La idea clave es sencilla: el divorcio o la separación no extinguen por sí mismos el alquiler ni cambian automáticamente al arrendatario. Habrá que distinguir entre quién tiene atribuido el uso de la vivienda familiar y quién figura en el contrato; y, si el uso se atribuye al cónyuge no arrendatario, conviene revisar con especial atención el art. 15 LAU, que regula la continuación en el arrendamiento en supuestos de nulidad, separación o divorcio.
Cuando la ruptura llega poco después de firmar el contrato, suelen aparecer dudas prácticas muy concretas: quién paga la renta, qué pasa con la fianza, si hay que avisar al arrendador, cómo reflejarlo en el convenio regulador o qué hacer si uno se marcha y el otro pretende quedarse. En estos casos, documentar bien la situación desde el inicio puede evitar conflictos posteriores.
Qué pasa con un divorcio con contrato de alquiler reciente
Si la ruptura se produce poco después de firmar un contrato de alquiler, no existe una regla especial por el mero hecho de que el contrato sea reciente. Lo relevante será qué dice el contrato, quién aparece como arrendatario, si ambos firmaron o solo uno, si la vivienda constituye la vivienda familiar y qué medidas se adopten en el proceso de separación, divorcio o, en su caso, de medidas paternofiliales.
Desde el punto de vista práctico, conviene evitar una confusión habitual: que una persona siga viviendo en la casa no significa necesariamente que pase a ser titular del contrato. Y, a la inversa, que una persona figure como arrendataria no implica por sí solo que vaya a conservar el uso de la vivienda si en sede familiar se adopta otra medida respecto de los hijos o de la vivienda familiar.
En España, el análisis suele requerir coordinar:
- el plano familiar, especialmente el contenido del convenio regulador conforme al art. 90 del Código Civil y, cuando proceda, la atribución del uso de la vivienda familiar prevista en el art. 96 del Código Civil;
- el plano arrendaticio, regido por el contrato de arrendamiento y por la LAU, con atención específica al art. 15 LAU si se pretende la continuación en el arrendamiento por quien no figuraba como arrendatario.
Por eso, ante un contrato alquiler divorcio, no basta con mirar solo la sentencia o solo el contrato: hay que leer ambas piezas de forma coordinada y valorar también cómo se ha venido pagando la renta, quién asumió suministros y qué documentación existe sobre la residencia efectiva en la vivienda.

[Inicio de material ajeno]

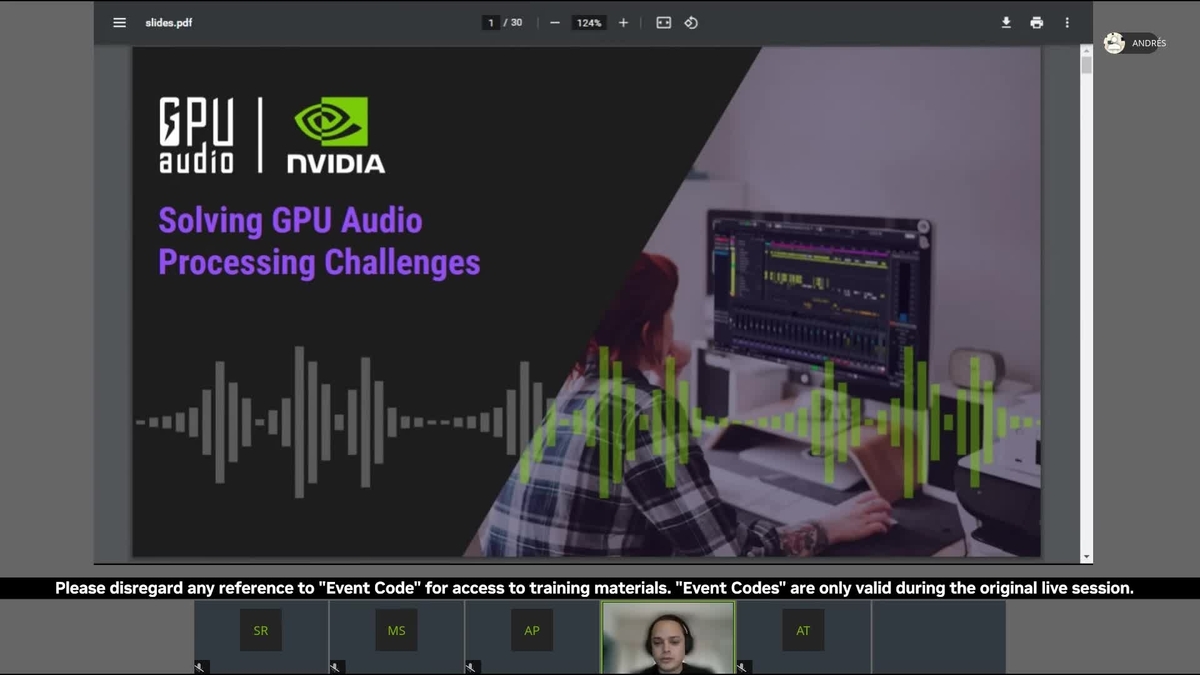Click the scroll down arrow of the scrollbar
Image resolution: width=1200 pixels, height=675 pixels.
click(x=1086, y=557)
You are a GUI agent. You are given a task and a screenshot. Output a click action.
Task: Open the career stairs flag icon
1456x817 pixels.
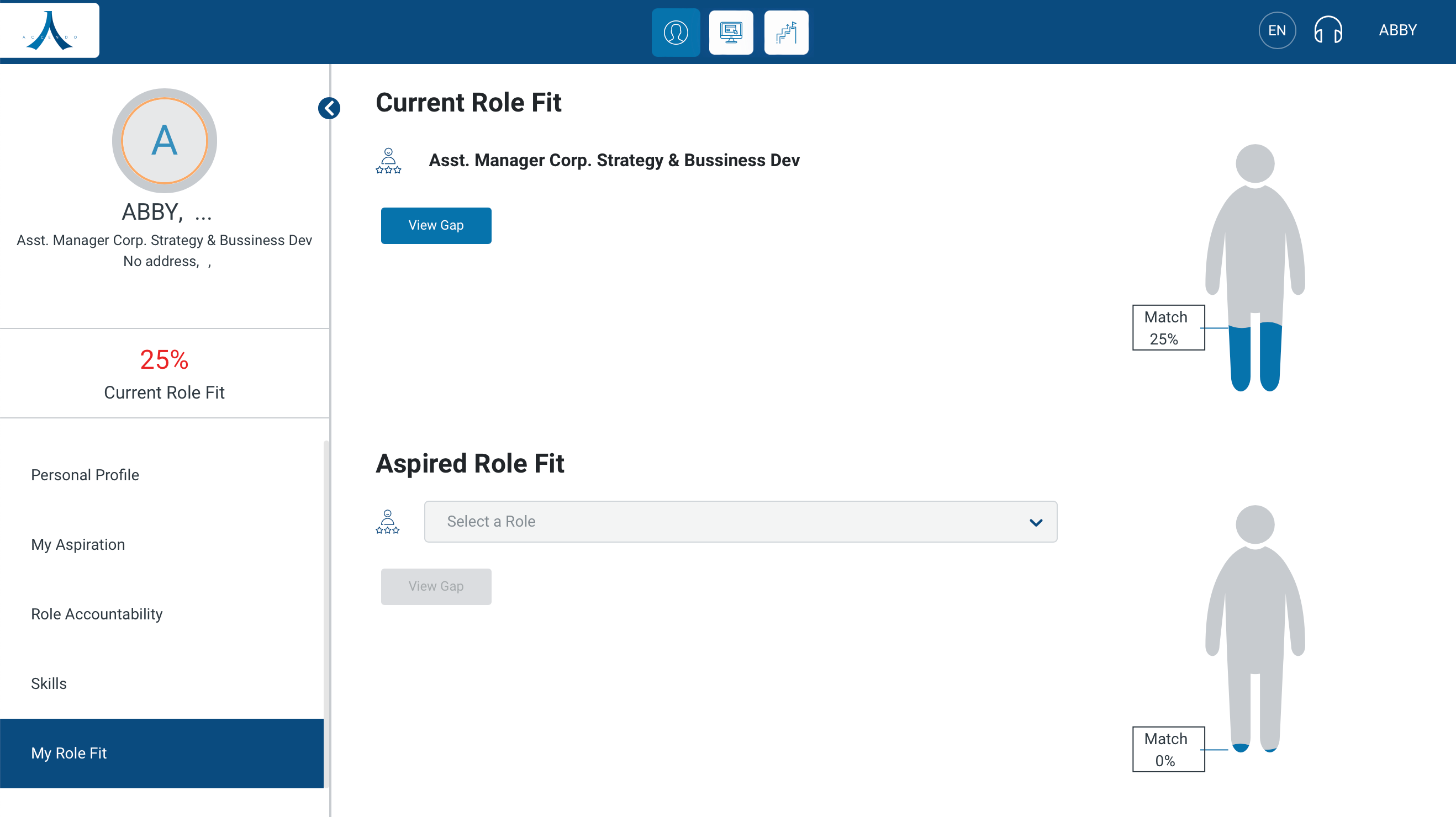[x=785, y=32]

Diferencia entre uso de la vivienda familiar y titularidad del contrato de alquiler
Esta distinción es esencial para no cometer errores. El uso de la vivienda familiar pertenece al ámbito de las medidas familiares: puede atribuirse a uno de los cónyuges o progenitores atendiendo a las circunstancias del caso, especialmente si hay hijos menores o dependientes. En cambio, la titularidad del contrato de alquiler pertenece al ámbito arrendaticio: determina quién asumió la posición contractual frente al arrendador.
| Plano | Qué regula | Qué no implica por sí solo |
|---|---|---|
| Familiar | Uso de la vivienda familiar, medidas sobre hijos, pactos en convenio regulador | Modificar automáticamente la titularidad del contrato de alquiler |
| Arrendaticio | Relación con el arrendador, renta, duración, fianza, obligaciones contractuales | Atribuir por sí mismo el uso familiar de la vivienda tras la ruptura |
Dicho de otra forma: la atribución del uso de la vivienda en sede familiar no equivale sin más a una novación del contrato ni a un cambio automático de arrendatario. Puede servir de base para la continuación en el arrendamiento en determinados supuestos, pero habrá que comprobar si se cumplen los requisitos legales y documentales.
En la práctica, esta diferencia tiene consecuencias directas:
- puede seguir figurando como arrendatario quien ya no reside en la vivienda, si no se ha articulado correctamente el cambio o la continuación;
- puede atribuirse el uso vivienda familiar alquiler a una persona que no firmó el contrato, pero eso no elimina por sí solo la necesidad de revisar la relación con el arrendador;
- si ambos firmaron el contrato, habrá que valorar qué efectos prácticos tiene esa cotitularidad sobre renta, desistimiento, entrega de llaves o reclamaciones futuras.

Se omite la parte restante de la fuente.